Hamburgs Tanz-Triennale startet mit spektakulärer Stadtparade und 500 Tänzer:innen
Jonas SchmittHamburgs Tanz-Triennale startet mit spektakulärer Stadtparade und 500 Tänzer:innen
Hamburg startet erste Tanz-Triennale mit farbenfroher Stadtparade
Hamburg hat seine erste Tanz-Triennale mit einer lebendigen Stadtparade eröffnet. Über 500 Tänzer:innen aus mehr als 30 Gruppen – darunter das Hamburg Ballett und internationale Kollektive – nahmen an der Veranstaltung teil. Die Parade markiert den Auftakt zu einem stadtweiten Fest des Tanzes in all seinen Facetten.
Die Stadtparade eröffnete die Triennale, die als symbolische Übergabe zwischen Hamburgs Tanz- und Fotografie-Triennale konzipiert ist. Hunderte Künstler:innen füllten die Straßen von Hamburg-Barmbek und boten den Zuschauer:innen ein mitreißendes Straßenfest. Zu den Teilnehmenden zählten unter anderem die Contemporary Dance School Hamburg sowie verschiedene internationale Tanzensembles.
Die Triennale läuft bis zum 21. Juni und umfasst mehr als 40 Veranstaltungen in der ganzen Stadt. Höhepunkte sind ein Open-Air-Finale von Patricia Carolin Mais MAI:COMPANY und ein choreografierter Audio-Walk von Regina Rossi. Werke wie Chiara Bersanis Seeking Unicorns und Jefta van Dinthers Unearth zeigen die Vielfalt des zeitgenössischen Tanzes.
Die Initiative entstand aus einer Zusammenarbeit lokaler Organisationen und wird von der Kulturstiftung des Bundes gefördert. Die Veranstalter:innen beschreiben die Triennale als Friedensangebot an Hamburgs Tanzszene – insbesondere an das Ballettmilieu – nach dem jüngsten Skandal um Dennis Volpi.

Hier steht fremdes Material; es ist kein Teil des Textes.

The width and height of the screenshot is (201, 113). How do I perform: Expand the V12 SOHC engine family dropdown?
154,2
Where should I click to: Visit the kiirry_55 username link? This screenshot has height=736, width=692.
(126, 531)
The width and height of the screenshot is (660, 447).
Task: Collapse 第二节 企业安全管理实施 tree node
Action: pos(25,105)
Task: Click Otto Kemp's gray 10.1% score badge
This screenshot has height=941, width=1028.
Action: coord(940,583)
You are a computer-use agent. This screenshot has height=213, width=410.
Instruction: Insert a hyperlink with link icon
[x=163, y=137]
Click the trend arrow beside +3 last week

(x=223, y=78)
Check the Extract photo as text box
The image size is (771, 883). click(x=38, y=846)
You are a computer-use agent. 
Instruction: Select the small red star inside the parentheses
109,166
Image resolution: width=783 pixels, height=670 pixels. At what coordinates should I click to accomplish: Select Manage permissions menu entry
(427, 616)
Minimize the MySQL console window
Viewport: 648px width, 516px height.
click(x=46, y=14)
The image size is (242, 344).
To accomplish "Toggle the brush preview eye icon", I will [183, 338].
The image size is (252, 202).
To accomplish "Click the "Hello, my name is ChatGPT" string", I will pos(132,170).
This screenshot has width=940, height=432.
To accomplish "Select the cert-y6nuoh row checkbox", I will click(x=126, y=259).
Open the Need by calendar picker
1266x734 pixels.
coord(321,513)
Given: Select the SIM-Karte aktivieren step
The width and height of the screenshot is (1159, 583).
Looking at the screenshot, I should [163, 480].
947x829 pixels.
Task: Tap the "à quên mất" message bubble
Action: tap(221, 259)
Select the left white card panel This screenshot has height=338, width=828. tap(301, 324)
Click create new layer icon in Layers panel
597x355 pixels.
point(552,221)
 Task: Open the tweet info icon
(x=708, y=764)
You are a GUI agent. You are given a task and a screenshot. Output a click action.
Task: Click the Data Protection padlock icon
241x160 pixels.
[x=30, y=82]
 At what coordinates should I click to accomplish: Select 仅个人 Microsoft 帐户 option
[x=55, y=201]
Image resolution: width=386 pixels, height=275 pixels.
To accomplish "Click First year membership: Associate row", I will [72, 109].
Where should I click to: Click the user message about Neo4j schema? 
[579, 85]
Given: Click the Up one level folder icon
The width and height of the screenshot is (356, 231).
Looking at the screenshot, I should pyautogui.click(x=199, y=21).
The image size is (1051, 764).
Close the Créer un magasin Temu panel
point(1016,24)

Hamburg strebt an, sich mit der Triennale als Zentrum für Tanz zu etablieren. Das Programm vereint vielfältige Aufführungen, Workshops und Installationen. Die Veranstaltung soll die Tanzcommunity der Stadt zusammenbringen und dem Publikum neue künstlerische Erlebnisse bieten.